I’m trying to distract myself, but it’s not working. My heart is starting to race. Not for the first time, I wish I hadn’t come. This was a mistake.

I’m on the verge of turning and walking away when I see a young man come through the doorway. He stares at me, and his face registers shock.

“Linc?” he says.

“Hey, Sean.” I walk up to him. My younger brother is a few inches shorter than me, wide and stocky, like our father was, with his distinctive dark-blond hair and blue eyes. We don’t look alike at all, really.

“I didn’t think you were going to make it,” he says. “We’re about to start.”

I study his face, not knowing what to say. We’ve stayed in touch—we exchange emails at Christmas, and I sent him a present when he got married—but we’re not close. What do you say to a sibling you abandoned? First when I went to Greenfield, and then again when I left the country? ‘I’m sorry’ doesn’t come close to covering it.

“It’s good to see you,” I opt for, and I open my arms. I half expect him to ignore them, or maybe get angry and tell me to fuck off, but he doesn’t do either of those; he throws his arms around me, and we exchange a bearhug that makes my throat tighten.

“I’ve missed you,” he whispers.

“Me too,” I say gruffly. I release him, and he moves back, eyes shining.

“Does Mum know you’re coming?” he asks.

I shake my head.

“You’ll probably give her a fucking heart attack,” he says. He looks around, checks that nobody else is on their way, then indicates for me to follow him inside. “Come on. Let’s get it over with.”

I walk behind him and stop at the back of the rows of pews. There are about fifty people here, which surprises me. I half expect everyone to be holding their own nail, prepared to hammer it into the coffin themselves.

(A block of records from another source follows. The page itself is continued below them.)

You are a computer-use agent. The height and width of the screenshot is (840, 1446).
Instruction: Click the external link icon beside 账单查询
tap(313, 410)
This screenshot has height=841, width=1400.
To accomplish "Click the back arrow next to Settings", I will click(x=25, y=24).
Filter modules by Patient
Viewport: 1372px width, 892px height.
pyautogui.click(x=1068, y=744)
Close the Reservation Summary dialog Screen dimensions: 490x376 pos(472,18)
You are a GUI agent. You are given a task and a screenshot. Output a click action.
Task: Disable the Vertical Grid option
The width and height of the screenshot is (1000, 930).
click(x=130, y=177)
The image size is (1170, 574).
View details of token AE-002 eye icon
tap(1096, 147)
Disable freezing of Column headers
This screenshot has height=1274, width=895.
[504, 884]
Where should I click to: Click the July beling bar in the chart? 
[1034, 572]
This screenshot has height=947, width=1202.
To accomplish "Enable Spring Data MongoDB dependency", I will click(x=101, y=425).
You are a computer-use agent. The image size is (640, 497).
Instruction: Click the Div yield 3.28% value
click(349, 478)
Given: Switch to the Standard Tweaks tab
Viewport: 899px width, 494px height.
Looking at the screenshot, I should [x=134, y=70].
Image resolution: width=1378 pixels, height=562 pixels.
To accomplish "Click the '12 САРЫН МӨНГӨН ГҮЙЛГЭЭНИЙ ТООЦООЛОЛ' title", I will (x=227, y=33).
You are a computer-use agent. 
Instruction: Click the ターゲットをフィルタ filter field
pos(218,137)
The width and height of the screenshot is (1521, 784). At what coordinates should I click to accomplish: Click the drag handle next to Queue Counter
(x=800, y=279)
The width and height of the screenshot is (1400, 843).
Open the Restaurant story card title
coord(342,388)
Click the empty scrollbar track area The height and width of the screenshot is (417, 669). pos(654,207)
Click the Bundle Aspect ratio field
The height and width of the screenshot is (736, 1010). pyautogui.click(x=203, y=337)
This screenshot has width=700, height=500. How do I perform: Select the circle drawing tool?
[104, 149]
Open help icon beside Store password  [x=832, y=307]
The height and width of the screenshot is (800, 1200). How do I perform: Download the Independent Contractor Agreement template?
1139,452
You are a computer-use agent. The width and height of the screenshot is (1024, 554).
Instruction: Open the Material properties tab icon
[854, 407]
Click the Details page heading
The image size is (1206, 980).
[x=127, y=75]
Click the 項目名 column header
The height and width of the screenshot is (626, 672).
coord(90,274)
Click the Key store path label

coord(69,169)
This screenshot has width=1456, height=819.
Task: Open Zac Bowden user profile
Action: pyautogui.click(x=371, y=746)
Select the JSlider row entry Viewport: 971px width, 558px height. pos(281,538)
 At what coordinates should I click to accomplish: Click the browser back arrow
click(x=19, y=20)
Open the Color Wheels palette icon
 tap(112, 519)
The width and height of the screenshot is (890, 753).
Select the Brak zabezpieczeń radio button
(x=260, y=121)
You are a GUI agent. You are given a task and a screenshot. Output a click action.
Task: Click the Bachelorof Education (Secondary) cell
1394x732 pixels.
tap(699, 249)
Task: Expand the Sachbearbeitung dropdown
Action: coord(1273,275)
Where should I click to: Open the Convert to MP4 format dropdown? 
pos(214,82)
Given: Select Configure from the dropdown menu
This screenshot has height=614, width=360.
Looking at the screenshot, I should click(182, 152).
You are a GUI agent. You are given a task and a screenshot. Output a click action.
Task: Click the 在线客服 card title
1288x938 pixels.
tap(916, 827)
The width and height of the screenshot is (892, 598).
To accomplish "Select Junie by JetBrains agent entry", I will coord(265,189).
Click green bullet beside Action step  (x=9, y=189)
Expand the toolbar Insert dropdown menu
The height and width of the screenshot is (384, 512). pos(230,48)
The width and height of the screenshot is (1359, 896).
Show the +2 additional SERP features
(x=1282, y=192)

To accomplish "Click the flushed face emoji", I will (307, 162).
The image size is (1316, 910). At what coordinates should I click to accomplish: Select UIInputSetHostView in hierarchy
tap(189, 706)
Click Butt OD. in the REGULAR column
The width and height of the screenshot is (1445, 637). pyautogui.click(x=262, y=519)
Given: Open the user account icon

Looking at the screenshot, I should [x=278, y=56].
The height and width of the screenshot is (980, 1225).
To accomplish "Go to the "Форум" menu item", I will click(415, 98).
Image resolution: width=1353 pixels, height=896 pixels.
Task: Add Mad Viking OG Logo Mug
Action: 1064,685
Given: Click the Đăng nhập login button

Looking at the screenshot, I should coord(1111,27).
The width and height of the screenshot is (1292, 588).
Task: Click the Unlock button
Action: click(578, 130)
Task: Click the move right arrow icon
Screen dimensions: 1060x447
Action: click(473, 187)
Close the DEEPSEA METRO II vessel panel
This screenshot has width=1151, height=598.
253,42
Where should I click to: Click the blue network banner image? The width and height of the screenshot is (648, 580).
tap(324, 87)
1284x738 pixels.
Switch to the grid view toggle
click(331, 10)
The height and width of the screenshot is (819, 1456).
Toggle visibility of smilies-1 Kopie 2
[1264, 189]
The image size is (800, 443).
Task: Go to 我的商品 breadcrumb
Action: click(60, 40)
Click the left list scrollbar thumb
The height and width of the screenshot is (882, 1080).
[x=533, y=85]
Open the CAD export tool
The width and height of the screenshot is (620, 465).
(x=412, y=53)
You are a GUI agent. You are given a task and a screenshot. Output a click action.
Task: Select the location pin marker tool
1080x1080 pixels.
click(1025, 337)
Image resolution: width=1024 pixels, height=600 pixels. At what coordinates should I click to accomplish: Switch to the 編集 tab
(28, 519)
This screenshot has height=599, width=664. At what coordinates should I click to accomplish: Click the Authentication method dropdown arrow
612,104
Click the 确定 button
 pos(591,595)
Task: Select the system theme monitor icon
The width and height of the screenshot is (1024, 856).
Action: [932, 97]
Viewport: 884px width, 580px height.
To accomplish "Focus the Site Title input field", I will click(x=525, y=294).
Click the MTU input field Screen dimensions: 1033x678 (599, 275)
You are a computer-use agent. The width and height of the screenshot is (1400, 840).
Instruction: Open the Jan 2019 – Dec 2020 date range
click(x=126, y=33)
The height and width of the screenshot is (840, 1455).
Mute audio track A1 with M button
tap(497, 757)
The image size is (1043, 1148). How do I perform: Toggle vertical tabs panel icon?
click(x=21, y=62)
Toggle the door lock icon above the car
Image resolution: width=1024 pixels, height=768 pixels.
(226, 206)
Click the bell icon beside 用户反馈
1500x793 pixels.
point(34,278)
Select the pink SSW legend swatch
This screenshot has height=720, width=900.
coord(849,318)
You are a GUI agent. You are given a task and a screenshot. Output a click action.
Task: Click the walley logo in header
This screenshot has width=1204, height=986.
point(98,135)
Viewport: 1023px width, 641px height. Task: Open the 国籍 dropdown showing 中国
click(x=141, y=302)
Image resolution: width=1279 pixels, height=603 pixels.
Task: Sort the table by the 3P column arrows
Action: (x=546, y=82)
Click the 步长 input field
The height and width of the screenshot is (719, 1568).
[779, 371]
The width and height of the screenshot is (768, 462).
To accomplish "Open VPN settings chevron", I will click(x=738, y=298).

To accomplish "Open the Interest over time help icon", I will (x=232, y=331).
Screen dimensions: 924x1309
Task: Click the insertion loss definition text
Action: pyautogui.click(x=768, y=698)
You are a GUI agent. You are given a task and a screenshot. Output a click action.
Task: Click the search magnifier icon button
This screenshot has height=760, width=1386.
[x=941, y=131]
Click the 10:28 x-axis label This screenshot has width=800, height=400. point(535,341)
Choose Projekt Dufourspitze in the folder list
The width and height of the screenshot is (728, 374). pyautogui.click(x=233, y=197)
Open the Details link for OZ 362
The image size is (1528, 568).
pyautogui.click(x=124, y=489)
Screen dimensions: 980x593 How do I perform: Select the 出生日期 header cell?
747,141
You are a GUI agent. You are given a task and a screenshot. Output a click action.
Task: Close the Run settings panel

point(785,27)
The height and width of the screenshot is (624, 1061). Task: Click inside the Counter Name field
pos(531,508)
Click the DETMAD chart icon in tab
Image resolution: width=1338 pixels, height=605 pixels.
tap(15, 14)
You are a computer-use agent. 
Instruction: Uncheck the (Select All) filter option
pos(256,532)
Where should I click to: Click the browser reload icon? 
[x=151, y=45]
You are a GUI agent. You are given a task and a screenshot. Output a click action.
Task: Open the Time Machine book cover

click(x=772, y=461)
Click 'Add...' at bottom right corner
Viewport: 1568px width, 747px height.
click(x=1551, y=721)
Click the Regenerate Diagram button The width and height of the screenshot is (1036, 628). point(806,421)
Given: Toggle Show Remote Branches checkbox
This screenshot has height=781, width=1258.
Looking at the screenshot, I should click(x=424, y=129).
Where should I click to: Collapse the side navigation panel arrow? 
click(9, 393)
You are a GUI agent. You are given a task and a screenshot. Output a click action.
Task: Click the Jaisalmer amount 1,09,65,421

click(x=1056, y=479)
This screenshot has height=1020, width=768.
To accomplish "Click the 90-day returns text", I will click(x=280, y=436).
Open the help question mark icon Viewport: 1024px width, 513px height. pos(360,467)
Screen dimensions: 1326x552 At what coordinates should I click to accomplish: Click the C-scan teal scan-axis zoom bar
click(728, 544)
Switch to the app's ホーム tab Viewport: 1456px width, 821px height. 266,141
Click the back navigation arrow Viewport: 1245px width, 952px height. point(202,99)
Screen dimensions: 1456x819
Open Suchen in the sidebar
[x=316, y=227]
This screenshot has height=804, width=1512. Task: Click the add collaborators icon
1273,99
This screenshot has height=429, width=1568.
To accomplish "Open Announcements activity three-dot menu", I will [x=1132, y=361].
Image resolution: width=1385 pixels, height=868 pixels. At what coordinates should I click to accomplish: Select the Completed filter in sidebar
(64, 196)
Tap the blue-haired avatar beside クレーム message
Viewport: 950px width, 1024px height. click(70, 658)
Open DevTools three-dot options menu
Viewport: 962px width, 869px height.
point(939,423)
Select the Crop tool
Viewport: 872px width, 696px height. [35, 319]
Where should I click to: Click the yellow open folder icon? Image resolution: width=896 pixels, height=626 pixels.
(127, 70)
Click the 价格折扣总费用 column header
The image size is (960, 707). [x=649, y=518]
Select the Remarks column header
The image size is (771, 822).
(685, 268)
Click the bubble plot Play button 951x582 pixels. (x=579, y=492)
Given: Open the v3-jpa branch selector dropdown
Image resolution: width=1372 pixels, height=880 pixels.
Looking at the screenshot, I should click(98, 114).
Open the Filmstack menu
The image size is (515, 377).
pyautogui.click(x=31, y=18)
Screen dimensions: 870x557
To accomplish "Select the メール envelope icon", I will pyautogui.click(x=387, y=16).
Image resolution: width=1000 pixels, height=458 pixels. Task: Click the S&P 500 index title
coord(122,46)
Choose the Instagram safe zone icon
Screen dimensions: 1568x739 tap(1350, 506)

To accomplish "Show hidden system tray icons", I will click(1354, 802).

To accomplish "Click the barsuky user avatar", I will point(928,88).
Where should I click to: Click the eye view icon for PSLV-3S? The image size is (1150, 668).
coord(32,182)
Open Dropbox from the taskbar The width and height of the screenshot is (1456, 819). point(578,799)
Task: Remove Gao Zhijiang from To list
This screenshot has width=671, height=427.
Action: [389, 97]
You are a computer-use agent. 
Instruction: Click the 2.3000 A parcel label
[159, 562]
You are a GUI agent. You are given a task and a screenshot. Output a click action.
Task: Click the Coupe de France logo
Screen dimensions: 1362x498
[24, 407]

Sean gestures for me to follow him to the front, but I shake my head. He nods and walks down the aisle, and I watch him slide into the front pew behind a woman with salt-and-pepper hair that hangs around her shoulders in unruly waves. He says something to her, and she bends her head toward him, says something, then looks over her shoulder.

Nancy Green stares at me, unsmiling.

I stare back. I haven’t seen her for ten years. We’ve exchanged a few awkward, stilted emails over the time we’ve been apart, and I called her on her fiftieth birthday and spoke to her for about ten minutes. I feel no connection with this woman. No love flows between us.

Eventually, she turns back as the vicar takes his place and begins speaking. Feeling queasy, I slide into the end of the nearest empty pew and fix my gaze on the coffin resting to one side.